De acordo com o presidente, para que dê certo e gere resultados, o sistema administrativo cooperativista exige apoio mútuo entre os integrantes e aperfeiçoamento constante. “A primeira safra sempre é muito difícil. A gente ainda está se adequando às condições, aprendendo. Como produtores rurais, nós estamos mais acostumados a tratar da parte agrícola e, agora, passamos a ter que cuidar do industrial também. Então, esse processo precisa ser o mais profissionalizado possível”, comenta Alexandre.
CLIMA
A AFCP avalia como positiva a última safra da cana-de-açúcar, mesmo enfrentando o problema da estiagem. Segundo a Associação dos Produtores de Açúcar, Etanol e Bioenergia (NovaBio), a moagem no Norte e Nordeste atingiu 56,96 milhões de toneladas até o final da primeira quinzena de abril. Os dados revelam uma redução de 4,1% em relação ao levantamento feito na mesma data do ano passado, mas não chegam a alarmar os produtores.

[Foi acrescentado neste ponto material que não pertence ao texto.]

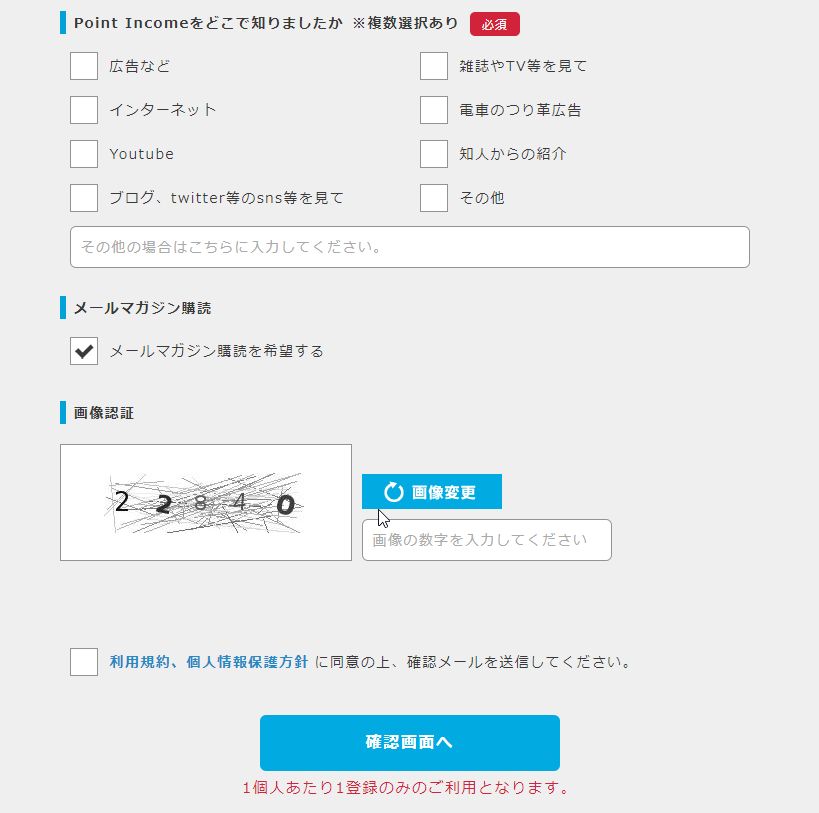Click the その他 free-text input field
Image resolution: width=819 pixels, height=813 pixels.
pos(410,246)
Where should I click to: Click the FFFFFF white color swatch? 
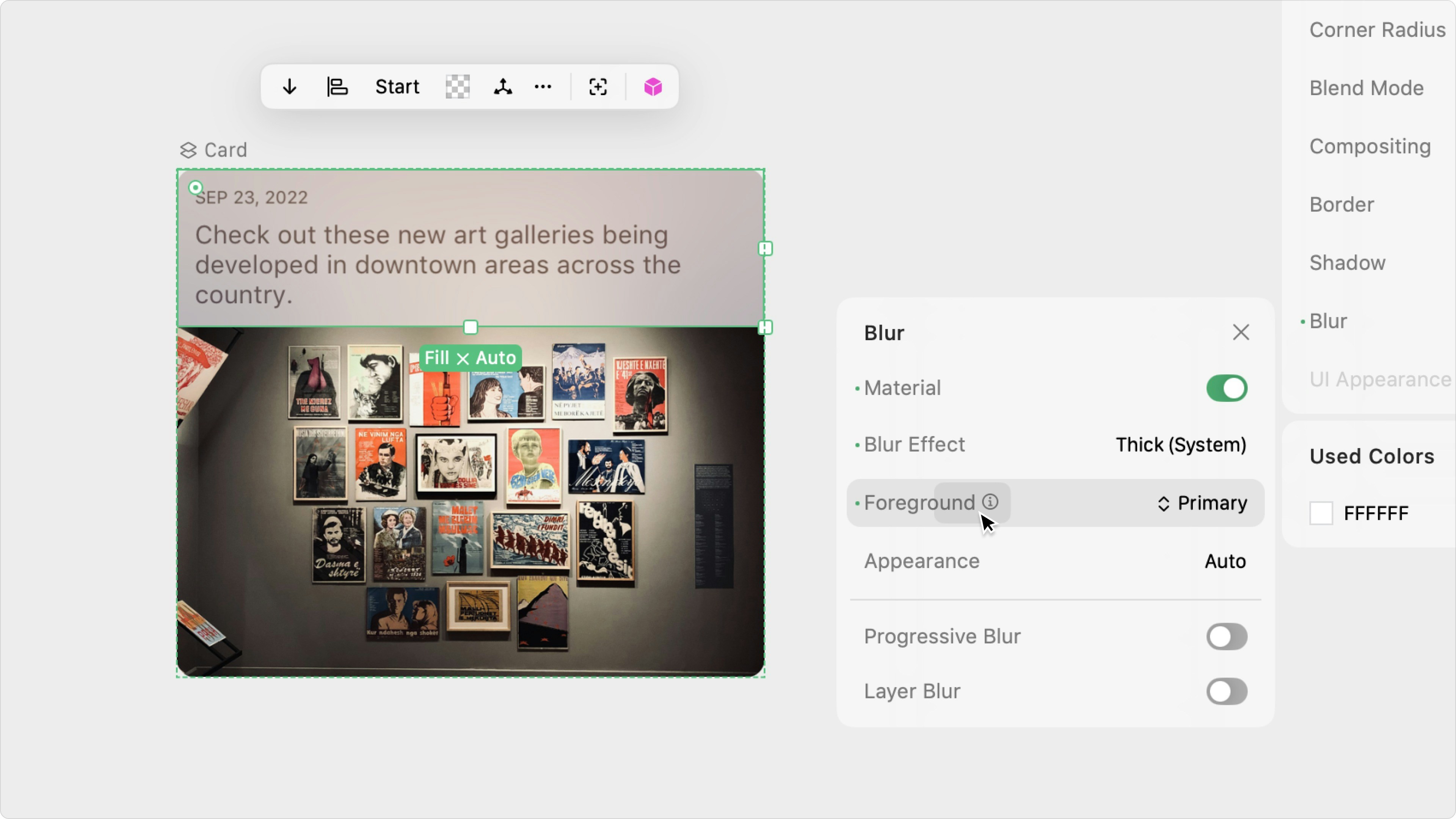[x=1321, y=513]
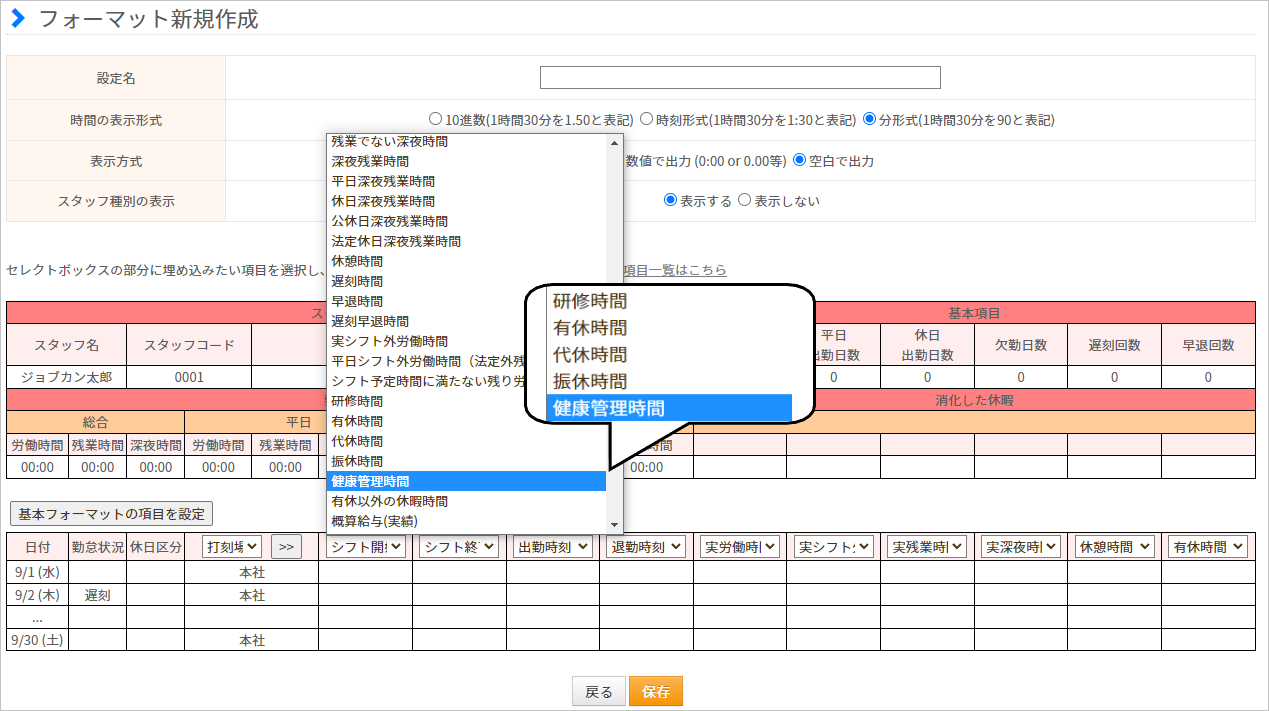Screen dimensions: 1269x711
Task: Select the 時刻形式 radio button
Action: point(646,120)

“Passamos por um período um pouco seco, dificultando a brotação do canavial, já que é preciso umidade para isso acontecer. Tivemos algumas perdas de socaria - que é a cana quando rebrota -, mas foi uma safra bem remunerada para o nosso fornecedor de cana. Há alguns anos, os preços internacionais do açúcar têm se mantido relativamente bons”, afirma Alexandre, salientando que o valor comercial da matéria-prima depende diretamente do preço final dos produtos vendidos pelas usinas.
O fator climático foi o principal obstáculo enfrentado pelos canavieiros na última safra. A falta de chuvas regulares afetou a produção dos canaviais. A AFCP aponta a necessidade urgente de uma reestruturação hídrica, demandando ao Governo do Estado a aplicação do projeto Águas do Norte, idealizado pelo consultor Gregório Maranhão, que prevê pequenas barragens na Zona da Mata Norte, com o objetivo de acumular água durante o período de maior volume pluviométrico.
“É uma solução que pode dar sustentabilidade hídrica não só aos produtores de cana, mas a toda a população da região. Chove bem na Mata Norte, mas concentrado em um período do ano. Depois, passam meses sem cair um pingo d’água. Isso é muito ruim para a agricultura, de uma forma geral”, observa Alexandre.
TAXAÇÃO
A associação estima que a próxima safra tenha um resultado semelhante à anterior. No entanto, para além da questão hídrica, outra preocupação dos canavieiros tem a ver com o mercado externo. Os produtores temem o impacto da sobretaxa de 50% imposta por Donald Trump aos produtos brasileiros que entram nos Estados Unidos. Com base na Lei nº 9.362, de 1996, as regiões Norte e Nordeste têm prioridade garantida nas cotas de açúcar brasileiro destinadas aos Estados Unidos.
“Da forma que foi colocada pelo governo Trump, não haverá vantagem nenhuma em levar nosso açúcar ao mercado norte-americano. Esperamos que o calor político baixe e que venha a ser consolidada uma negociação”, defende Alexandre.